Reproduce the records below word for word.

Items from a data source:
----

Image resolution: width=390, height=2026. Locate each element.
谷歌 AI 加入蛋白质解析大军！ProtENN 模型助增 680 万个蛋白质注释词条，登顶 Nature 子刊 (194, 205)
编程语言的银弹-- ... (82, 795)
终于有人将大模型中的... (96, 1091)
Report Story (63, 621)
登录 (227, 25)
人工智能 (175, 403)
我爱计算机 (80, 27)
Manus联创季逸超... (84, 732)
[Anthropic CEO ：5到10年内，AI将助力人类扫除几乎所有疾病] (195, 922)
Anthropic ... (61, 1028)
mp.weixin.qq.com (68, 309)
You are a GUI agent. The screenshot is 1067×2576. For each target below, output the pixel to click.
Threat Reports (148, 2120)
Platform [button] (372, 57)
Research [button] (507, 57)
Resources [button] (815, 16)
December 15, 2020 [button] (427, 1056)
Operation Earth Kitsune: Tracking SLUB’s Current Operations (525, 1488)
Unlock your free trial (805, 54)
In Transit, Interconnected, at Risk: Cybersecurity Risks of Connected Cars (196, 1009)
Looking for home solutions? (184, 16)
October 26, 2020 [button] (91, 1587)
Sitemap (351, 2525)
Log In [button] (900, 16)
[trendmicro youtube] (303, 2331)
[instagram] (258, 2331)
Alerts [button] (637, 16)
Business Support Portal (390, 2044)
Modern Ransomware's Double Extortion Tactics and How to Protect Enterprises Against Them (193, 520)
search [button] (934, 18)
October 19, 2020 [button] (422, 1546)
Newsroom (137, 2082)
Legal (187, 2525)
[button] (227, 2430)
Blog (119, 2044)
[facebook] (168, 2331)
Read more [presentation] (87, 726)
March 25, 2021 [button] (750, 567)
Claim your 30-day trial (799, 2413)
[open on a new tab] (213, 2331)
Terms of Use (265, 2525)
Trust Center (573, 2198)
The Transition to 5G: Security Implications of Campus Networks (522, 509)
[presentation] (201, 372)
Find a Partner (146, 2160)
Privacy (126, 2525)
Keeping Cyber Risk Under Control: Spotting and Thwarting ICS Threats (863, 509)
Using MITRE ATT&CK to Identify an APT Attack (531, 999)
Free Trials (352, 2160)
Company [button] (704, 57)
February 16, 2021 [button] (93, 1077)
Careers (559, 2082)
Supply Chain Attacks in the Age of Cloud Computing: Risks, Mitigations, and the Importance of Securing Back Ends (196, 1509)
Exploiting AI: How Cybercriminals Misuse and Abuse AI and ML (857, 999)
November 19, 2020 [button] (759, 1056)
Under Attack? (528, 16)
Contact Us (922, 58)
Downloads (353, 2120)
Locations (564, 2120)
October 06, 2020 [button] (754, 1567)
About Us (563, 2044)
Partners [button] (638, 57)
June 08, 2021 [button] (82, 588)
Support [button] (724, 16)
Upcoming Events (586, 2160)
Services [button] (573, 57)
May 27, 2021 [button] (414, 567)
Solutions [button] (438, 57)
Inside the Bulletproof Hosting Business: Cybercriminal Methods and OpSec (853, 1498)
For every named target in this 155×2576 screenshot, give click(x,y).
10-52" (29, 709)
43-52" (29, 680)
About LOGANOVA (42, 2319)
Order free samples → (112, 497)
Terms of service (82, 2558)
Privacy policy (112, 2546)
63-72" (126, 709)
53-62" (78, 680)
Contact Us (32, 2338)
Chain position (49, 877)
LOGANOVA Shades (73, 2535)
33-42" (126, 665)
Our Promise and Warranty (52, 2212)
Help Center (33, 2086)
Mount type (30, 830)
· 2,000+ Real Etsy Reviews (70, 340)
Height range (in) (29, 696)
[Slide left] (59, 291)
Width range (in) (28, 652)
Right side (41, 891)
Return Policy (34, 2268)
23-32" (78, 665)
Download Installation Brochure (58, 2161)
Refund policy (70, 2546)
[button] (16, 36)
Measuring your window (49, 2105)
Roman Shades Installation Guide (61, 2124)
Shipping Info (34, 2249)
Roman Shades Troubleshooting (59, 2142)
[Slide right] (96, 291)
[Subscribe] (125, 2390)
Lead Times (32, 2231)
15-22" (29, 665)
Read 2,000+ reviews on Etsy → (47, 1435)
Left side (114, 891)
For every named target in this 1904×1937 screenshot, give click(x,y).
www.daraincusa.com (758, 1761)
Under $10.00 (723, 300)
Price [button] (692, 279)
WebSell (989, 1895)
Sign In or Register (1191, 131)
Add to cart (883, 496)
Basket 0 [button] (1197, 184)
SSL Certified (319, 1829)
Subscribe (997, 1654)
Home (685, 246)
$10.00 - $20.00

----

## SOLUTION TO THIS PROBLEM
Image resolution: width=390, height=2026. Locate each element.
谷歌 AI 加入蛋白质解析大军！ProtENN 模型助增 680 万个蛋白质注释词条，登顶 Nature 子刊 (194, 205)
编程语言的银弹-- ... (82, 795)
终于有人将大模型中的... (96, 1091)
Report Story (63, 621)
登录 (227, 25)
人工智能 (175, 403)
我爱计算机 (80, 27)
Manus联创季逸超... (84, 732)
[Anthropic CEO ：5到10年内，AI将助力人类扫除几乎所有疾病] (195, 922)
Anthropic ... (61, 1028)
mp.weixin.qq.com (68, 309)
You are a GUI agent. The screenshot is 1067×2576. For each target below, output the pixel to click.
Threat Reports (148, 2120)
Platform [button] (372, 57)
Research [button] (507, 57)
Resources [button] (815, 16)
December 15, 2020 [button] (427, 1056)
Operation Earth Kitsune: Tracking SLUB’s Current Operations (525, 1488)
Unlock your free trial (805, 54)
In Transit, Interconnected, at Risk: Cybersecurity Risks of Connected Cars (196, 1009)
Looking for home solutions? (184, 16)
October 26, 2020 [button] (91, 1587)
Sitemap (351, 2525)
Log In [button] (900, 16)
[trendmicro youtube] (303, 2331)
[instagram] (258, 2331)
Alerts [button] (637, 16)
Business Support Portal (390, 2044)
Modern Ransomware's Double Extortion Tactics and How to Protect Enterprises Against Them (193, 520)
search [button] (934, 18)
October 19, 2020 [button] (422, 1546)
Newsroom (137, 2082)
Legal (187, 2525)
[button] (227, 2430)
Blog (119, 2044)
[facebook] (168, 2331)
Read more [presentation] (87, 726)
March 25, 2021 [button] (750, 567)
Claim your 30-day trial (799, 2413)
[open on a new tab] (213, 2331)
Terms of Use (265, 2525)
Trust Center (573, 2198)
The Transition to 5G: Security Implications of Campus Networks (522, 509)
[presentation] (201, 372)
Find a Partner (146, 2160)
Privacy (126, 2525)
Keeping Cyber Risk Under Control: Spotting and Thwarting ICS Threats (863, 509)
Using MITRE ATT&CK to Identify an APT Attack (531, 999)
Free Trials (352, 2160)
Company [button] (704, 57)
February 16, 2021 [button] (93, 1077)
Careers (559, 2082)
Supply Chain Attacks in the Age of Cloud Computing: Risks, Mitigations, and the Importance of Securing Back Ends (196, 1509)
Exploiting AI: How Cybercriminals Misuse and Abuse AI and ML (857, 999)
November 19, 2020 [button] (759, 1056)
Under Attack? (528, 16)
Contact Us (922, 58)
Downloads (353, 2120)
Locations (564, 2120)
October 06, 2020 [button] (754, 1567)
About Us (563, 2044)
Partners [button] (638, 57)
June 08, 2021 [button] (82, 588)
Support [button] (724, 16)
Upcoming Events (586, 2160)
Services [button] (573, 57)
May 27, 2021 [button] (414, 567)
Solutions [button] (438, 57)
Inside the Bulletproof Hosting Business: Cybercriminal Methods and OpSec (853, 1498)
For every named target in this 155×2576 screenshot, give click(x,y).
10-52" (29, 709)
43-52" (29, 680)
About LOGANOVA (42, 2319)
Order free samples → (112, 497)
Terms of service (82, 2558)
Privacy policy (112, 2546)
63-72" (126, 709)
53-62" (78, 680)
Contact Us (32, 2338)
Chain position (49, 877)
LOGANOVA Shades (73, 2535)
33-42" (126, 665)
Our Promise and Warranty (52, 2212)
Help Center (33, 2086)
Mount type (30, 830)
· 2,000+ Real Etsy Reviews (70, 340)
Height range (in) (29, 696)
[Slide left] (59, 291)
Width range (in) (28, 652)
Right side (41, 891)
Return Policy (34, 2268)
23-32" (78, 665)
Download Installation Brochure (58, 2161)
Refund policy (70, 2546)
[button] (16, 36)
Measuring your window (49, 2105)
Roman Shades Installation Guide (61, 2124)
Shipping Info (34, 2249)
Roman Shades Troubleshooting (59, 2142)
[Slide right] (96, 291)
[Subscribe] (125, 2390)
Lead Times (32, 2231)
15-22" (29, 665)
Read 2,000+ reviews on Etsy → (47, 1435)
Left side (114, 891)
For every named target in this 1904×1937 screenshot, give click(x,y).
www.daraincusa.com (758, 1761)
Under $10.00 (723, 300)
Price [button] (692, 279)
WebSell (989, 1895)
Sign In or Register (1191, 131)
Add to cart (883, 496)
Basket 0 [button] (1197, 184)
SSL Certified (319, 1829)
Subscribe (997, 1654)
Home (685, 246)
$10.00 - $20.00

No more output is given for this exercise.